Все слуги на вилле сгорали от нетерпения увидеть невесту. О ней знали только, что она не отличалась особой красотой. Но в любом случае украшение места празднества сделало бы честь свадьбе самой Венеры. Площадь перед церковью и окружавшая церквушку низенькая ограда были великолепно украшены свежайшими цветами в терракотовых вазах и в рогах изобилия из ивовых прутьев. Между ними висели гирлянды свежесрезанных цветов и корзины, до верху наполненные лимонами, яблоками и «бешеными яблоками»[35]35
Речь идет о помидорах, долгое время считавшихся в Европе несъедобными.
[Закрыть] из Нового Света (которые красивы, но несъедобны), а также колосьями с зерном и различными фруктами.
Удобные кресла в первых рядах и стулья из позолоченного, украшенное резьбой дерева – в задних были установлены правильным полукругом, чтобы ни один гость не загораживал другому видимость.
В одном углу, прислоненные к ограде и прикрытые на всякий случай камчатной тканью, уже стояли пучки жезлов, удерживаемые вместе цветными лентами и украшенные цветочными венками.
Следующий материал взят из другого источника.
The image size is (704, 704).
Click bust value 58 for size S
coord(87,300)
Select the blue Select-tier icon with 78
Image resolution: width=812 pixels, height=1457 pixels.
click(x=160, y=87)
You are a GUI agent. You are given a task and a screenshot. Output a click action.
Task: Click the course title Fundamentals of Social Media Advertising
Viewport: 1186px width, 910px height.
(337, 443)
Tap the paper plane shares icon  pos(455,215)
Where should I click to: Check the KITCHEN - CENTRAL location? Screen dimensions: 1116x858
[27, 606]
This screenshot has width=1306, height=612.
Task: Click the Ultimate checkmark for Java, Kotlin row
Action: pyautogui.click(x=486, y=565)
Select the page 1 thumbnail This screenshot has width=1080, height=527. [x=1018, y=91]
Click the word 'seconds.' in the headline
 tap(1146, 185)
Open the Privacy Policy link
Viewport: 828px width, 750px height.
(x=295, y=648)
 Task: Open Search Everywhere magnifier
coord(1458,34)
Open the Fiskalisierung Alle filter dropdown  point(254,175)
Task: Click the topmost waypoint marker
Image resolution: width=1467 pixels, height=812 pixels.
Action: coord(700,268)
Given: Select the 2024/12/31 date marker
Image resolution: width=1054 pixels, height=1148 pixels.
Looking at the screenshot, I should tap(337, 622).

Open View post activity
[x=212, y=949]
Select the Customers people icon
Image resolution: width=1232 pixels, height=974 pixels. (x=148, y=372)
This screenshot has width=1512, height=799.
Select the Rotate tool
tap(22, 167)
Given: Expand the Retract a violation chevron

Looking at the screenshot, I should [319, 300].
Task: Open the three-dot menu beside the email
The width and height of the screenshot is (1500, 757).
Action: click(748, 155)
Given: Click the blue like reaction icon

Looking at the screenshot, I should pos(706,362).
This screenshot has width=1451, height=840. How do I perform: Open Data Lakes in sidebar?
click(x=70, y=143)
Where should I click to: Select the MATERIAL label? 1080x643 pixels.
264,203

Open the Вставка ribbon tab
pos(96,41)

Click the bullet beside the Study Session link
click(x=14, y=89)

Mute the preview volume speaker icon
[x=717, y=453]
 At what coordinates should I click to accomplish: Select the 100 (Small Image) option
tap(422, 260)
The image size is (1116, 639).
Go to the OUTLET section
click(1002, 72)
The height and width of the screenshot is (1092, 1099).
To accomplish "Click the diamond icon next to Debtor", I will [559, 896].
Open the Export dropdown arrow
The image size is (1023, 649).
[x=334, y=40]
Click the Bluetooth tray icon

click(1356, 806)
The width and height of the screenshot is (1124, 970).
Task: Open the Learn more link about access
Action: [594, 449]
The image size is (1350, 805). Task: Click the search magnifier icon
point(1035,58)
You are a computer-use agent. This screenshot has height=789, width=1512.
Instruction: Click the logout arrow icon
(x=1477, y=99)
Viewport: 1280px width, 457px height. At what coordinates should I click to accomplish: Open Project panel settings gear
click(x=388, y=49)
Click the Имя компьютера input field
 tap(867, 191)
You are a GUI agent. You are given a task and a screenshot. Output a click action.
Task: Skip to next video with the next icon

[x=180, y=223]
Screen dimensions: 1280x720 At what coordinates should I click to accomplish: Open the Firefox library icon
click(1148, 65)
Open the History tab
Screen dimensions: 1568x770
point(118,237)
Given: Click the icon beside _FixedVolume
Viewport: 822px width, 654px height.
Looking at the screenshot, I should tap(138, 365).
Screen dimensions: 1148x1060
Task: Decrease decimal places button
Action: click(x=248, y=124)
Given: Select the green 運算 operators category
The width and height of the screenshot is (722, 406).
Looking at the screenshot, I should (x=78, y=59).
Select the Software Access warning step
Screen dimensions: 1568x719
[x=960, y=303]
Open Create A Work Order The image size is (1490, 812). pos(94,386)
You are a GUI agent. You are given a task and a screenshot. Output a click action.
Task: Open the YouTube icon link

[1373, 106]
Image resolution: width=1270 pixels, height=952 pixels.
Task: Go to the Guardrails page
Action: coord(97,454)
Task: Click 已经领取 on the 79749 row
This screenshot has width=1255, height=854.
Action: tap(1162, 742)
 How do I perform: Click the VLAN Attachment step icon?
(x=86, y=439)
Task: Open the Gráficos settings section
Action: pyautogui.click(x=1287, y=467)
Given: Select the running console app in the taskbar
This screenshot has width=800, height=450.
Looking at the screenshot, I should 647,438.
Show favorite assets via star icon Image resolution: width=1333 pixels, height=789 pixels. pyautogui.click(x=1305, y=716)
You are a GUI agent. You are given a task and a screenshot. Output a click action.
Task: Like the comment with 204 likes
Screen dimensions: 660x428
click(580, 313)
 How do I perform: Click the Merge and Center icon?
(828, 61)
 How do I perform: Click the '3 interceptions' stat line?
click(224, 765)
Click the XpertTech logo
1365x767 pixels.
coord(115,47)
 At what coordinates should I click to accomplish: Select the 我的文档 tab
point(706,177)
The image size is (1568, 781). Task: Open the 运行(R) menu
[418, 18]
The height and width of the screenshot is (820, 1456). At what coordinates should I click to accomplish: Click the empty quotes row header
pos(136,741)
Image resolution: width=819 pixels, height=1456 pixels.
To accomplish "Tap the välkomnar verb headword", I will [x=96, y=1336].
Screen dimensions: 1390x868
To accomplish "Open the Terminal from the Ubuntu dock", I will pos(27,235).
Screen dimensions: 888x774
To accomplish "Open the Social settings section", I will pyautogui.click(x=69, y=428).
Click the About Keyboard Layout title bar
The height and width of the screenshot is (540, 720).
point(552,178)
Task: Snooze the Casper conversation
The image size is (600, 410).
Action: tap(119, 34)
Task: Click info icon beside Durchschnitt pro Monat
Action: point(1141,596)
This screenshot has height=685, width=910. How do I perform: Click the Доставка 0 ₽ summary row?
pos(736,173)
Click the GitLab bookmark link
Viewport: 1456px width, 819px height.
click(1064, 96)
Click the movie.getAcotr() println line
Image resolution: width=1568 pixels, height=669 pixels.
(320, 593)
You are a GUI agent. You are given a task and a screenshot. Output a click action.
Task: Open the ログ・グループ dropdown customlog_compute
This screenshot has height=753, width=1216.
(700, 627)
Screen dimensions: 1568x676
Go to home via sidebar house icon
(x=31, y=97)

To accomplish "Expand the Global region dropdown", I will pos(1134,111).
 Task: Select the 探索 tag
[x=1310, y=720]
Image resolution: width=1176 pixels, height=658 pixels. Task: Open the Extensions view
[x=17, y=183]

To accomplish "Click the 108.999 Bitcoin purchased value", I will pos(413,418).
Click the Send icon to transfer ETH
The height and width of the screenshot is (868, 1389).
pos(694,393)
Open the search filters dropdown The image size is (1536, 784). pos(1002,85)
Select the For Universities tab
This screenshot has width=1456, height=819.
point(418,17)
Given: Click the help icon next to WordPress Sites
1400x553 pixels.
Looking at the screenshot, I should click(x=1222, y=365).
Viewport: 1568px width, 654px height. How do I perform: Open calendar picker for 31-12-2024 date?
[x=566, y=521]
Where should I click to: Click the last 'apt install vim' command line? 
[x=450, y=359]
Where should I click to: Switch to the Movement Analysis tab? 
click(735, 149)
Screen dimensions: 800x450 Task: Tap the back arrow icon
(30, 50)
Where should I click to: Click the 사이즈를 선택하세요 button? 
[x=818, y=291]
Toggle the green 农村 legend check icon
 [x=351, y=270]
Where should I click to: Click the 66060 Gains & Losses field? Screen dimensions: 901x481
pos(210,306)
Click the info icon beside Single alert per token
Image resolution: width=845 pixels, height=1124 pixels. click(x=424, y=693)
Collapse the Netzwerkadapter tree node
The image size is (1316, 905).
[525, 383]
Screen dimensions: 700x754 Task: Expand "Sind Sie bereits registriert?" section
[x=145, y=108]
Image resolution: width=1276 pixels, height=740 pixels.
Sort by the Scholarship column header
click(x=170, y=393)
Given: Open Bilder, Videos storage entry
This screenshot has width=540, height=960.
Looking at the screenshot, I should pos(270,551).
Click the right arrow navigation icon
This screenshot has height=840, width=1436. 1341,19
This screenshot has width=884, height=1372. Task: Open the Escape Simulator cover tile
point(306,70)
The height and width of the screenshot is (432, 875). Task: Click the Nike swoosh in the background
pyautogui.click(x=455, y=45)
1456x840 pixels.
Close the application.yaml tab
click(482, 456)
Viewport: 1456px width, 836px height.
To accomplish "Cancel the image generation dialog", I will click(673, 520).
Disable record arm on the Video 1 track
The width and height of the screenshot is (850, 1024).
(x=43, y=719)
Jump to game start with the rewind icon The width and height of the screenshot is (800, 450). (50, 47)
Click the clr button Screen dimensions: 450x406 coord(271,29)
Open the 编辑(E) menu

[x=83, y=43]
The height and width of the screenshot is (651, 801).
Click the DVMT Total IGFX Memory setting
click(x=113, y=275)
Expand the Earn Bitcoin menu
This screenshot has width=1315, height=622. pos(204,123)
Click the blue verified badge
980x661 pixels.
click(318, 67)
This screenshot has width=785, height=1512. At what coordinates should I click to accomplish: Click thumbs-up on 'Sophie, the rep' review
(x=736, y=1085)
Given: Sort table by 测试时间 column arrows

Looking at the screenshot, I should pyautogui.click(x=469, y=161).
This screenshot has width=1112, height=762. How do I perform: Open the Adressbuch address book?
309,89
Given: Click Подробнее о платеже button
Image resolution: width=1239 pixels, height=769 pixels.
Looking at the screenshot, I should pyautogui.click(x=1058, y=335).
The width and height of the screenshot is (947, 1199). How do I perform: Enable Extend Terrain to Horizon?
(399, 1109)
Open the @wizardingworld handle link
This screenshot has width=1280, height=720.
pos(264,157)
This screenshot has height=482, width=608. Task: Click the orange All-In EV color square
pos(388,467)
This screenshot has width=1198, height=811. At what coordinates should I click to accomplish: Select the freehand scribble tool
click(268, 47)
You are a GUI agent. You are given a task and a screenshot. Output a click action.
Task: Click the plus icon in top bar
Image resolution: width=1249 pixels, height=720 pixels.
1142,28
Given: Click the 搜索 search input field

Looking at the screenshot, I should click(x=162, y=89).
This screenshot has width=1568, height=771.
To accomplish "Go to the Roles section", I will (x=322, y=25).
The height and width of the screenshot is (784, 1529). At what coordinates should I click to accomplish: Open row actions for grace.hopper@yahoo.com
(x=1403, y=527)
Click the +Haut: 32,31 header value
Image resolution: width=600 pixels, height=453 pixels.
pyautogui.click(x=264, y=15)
В конце церемонии мы, домашние слуги, наряженные в честь праздника, должны были размахивать этими жезлами в радостном ликовании. Вся маленькая арена из стульев и кресел была увенчана открытой сверху купольной крышей из дерева и папье-маше, опиравшейся на четырехугольные двойные колонны с прекрасными капителями и полуциркульными арками, увитыми цветами, плющом и пучками дикорастущих трав.
Все другие свадебные украшения (церковная парча из красного бархата, покрывала из золотого шелка, занавеси с фамильными гербами молодоженов) были готовы и празднично задрапированы. Две служанки как раз укладывали последние подушки из мягкого плюша на стулья. Из капеллы был слышен отеческий голос дона Тибальдутио, раздававшего последние указания служкам на мессе. Мне стало легче на душе: по крайней мере, с подготовкой церемонии бракосочетания задержки не было.
Я почувствовал потребность преклонить колени перед алтарем и еще раз вознести молитву благодарности за свое спасение от смерти. Дело в том, что внутри часовни стояла статуя Кармельской Богоматери – именно ей аббат Мелани на протяжении стольких лет доверял три мои жемчужины, тем более у меня усилилось желание тоже обратиться к образу Пресвятой Девы, дабы вверить ей наши судьбы на ближайшие дни. Я вошел в церковь, отыскал уединенный уголок и опустился на колени.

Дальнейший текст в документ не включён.